The impact of brewers' spent grain type on the structure and performance of poly(ε-caprolactone)-based composites

A drive towards sustainability of wood-polymer composites (WPCs) should assume maximizing the resource efficiency, hence exploiting all benefits yielding from the application of wood or other plant-based materials. It encourages using recycled raw materials from the food or agricultural sector. The brewing industry, with its inclusiveness and few geographical limitations, poses as an excellent source of fillers for WPCs. However, the diversity of beer styles yields a vast range of generated by-products, affecting the properties of final composites. Herein, the presented study investigated the unprecedented number of 22 different variants of brewers' spent grain (BSG) yielding from the production of various beer styles as fillers for poly(ε-caprolactone)-based composites. A strong correlation between the appearance (mainly lightness and hue) of BSG and resulting WPCs has been revealed. The increasing WPCs' browning index, affected by the products of non-enzymatic browning reactions, correlated with their surface wettability (an increase from 82 to 90°) and reduced the interfacial hydrophilicity gap.
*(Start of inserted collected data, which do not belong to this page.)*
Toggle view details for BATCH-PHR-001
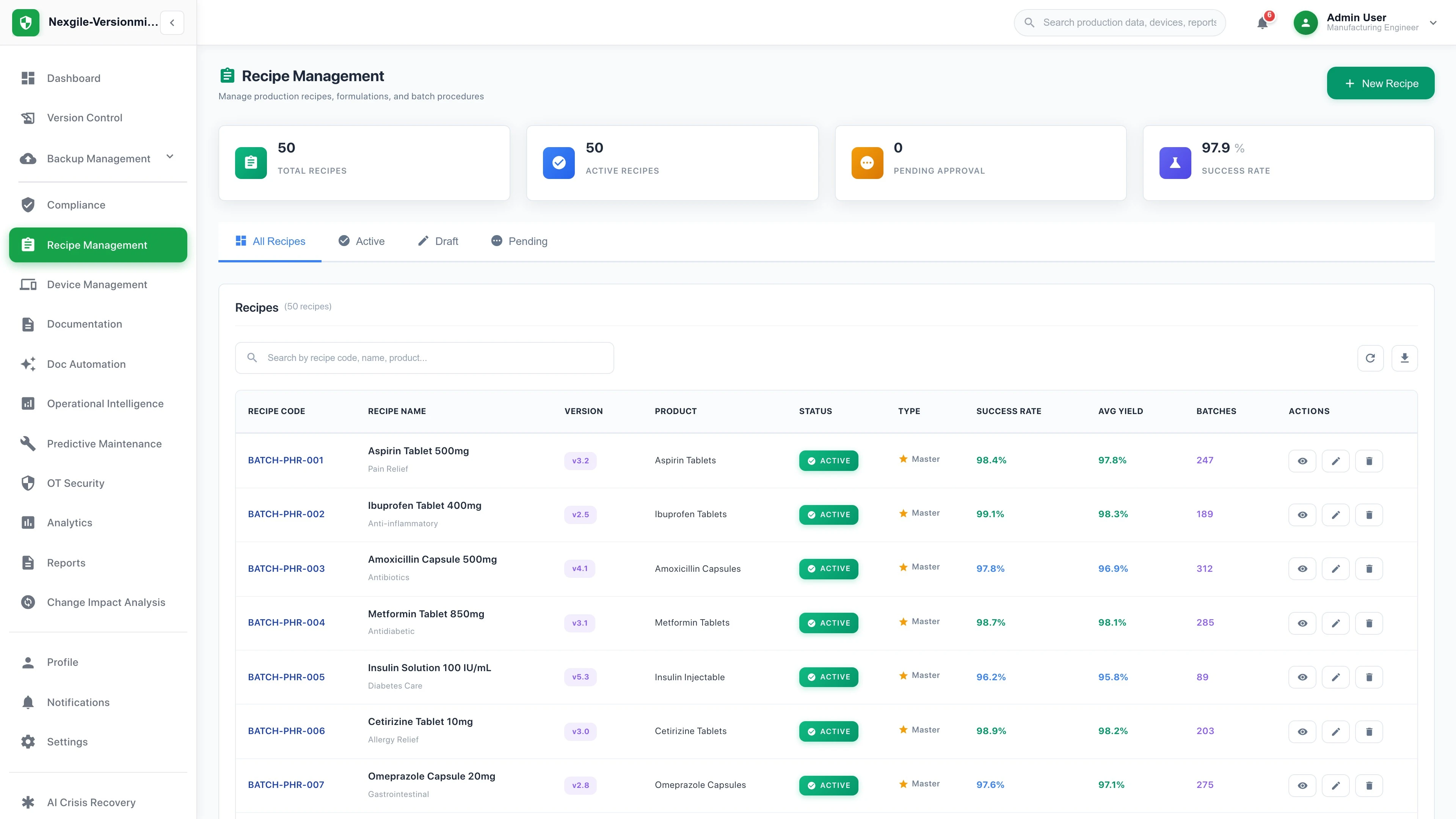pyautogui.click(x=1302, y=461)
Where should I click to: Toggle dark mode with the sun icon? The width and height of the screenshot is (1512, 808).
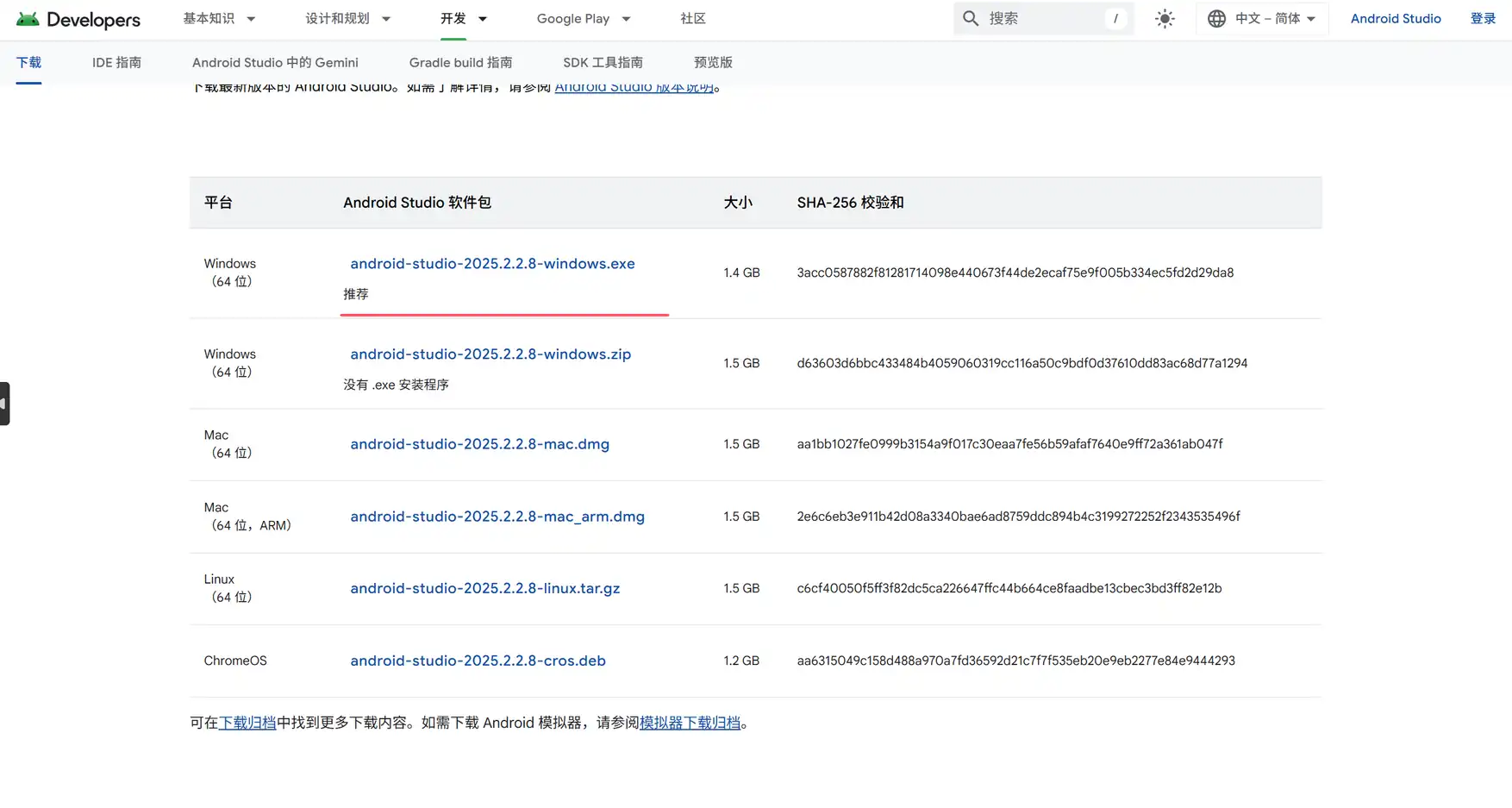click(1165, 18)
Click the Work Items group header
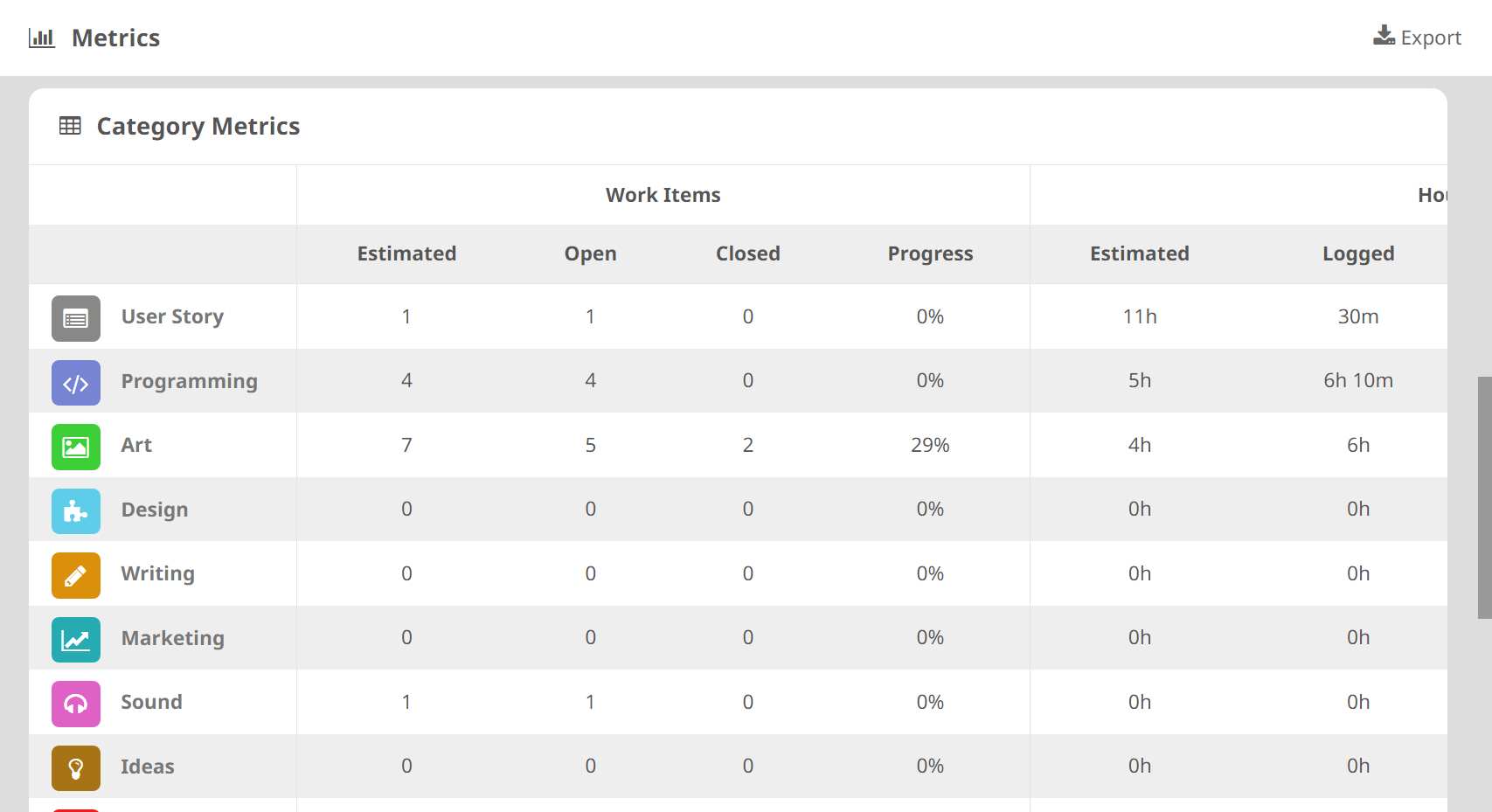Screen dimensions: 1492x812 [663, 194]
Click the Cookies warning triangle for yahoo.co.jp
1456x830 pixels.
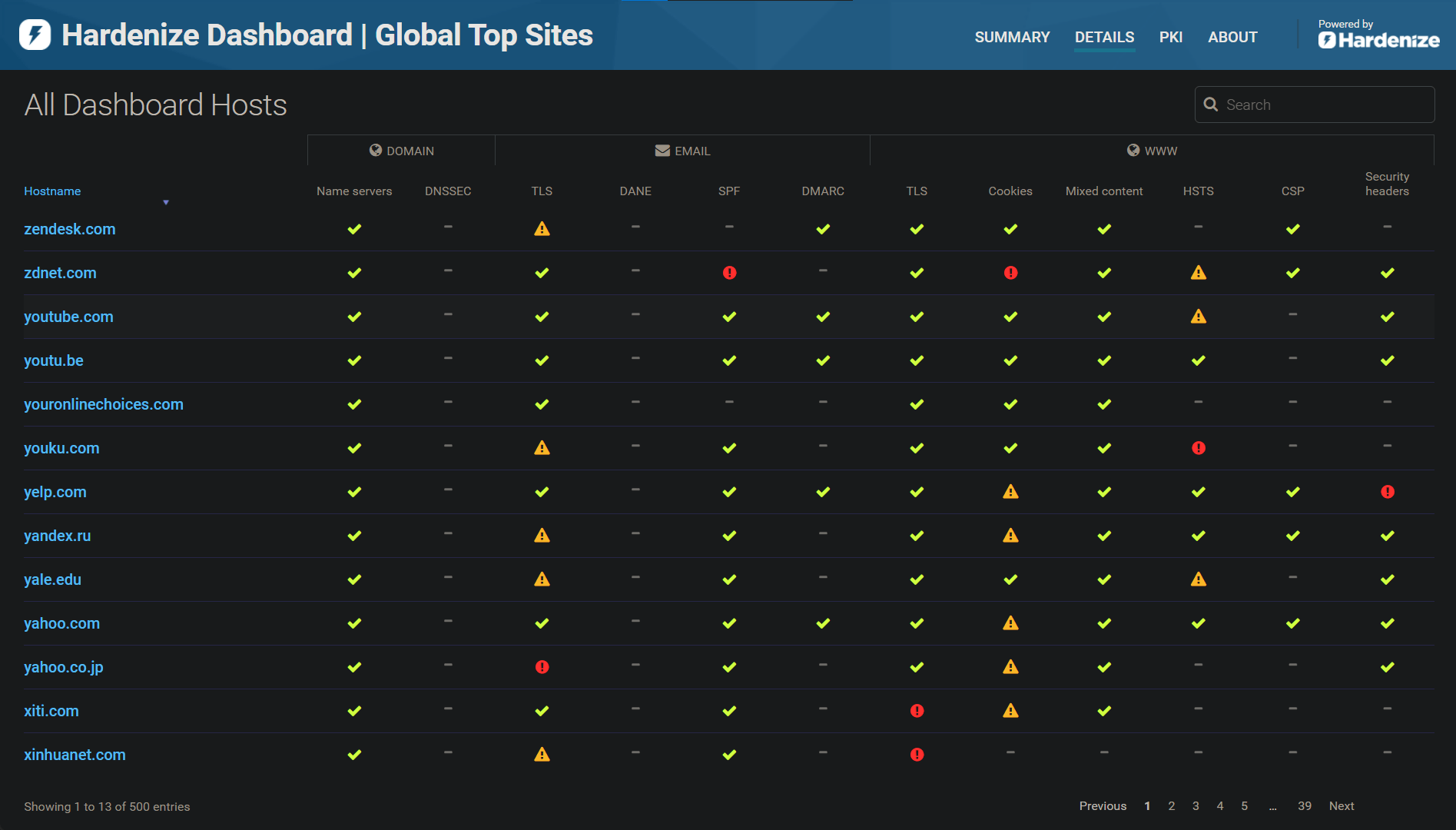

The thermal damage caused by the malting of barley, wheat, or rye reduced the final WPCs' tensile strength (from 9.3 to even 8.1 MPa) and thermal stability (from 247.1 to even 229.7 °C). On the other hand, oxidative stability was significantly stimulated, which was expressed by a 12 °C increase in oxidation onset temperature. None of the analyzed WPCs showed antimicrobial activity during disk diffusion assay tests. Reported findings enable adjustment of the performance of the final WPC by the proper selection of introduced BSG filler, providing auspicious insights into the potential applications, such as packaging materials, food containers, or cosmetic accessories like brushes, combs, or toothbrushes.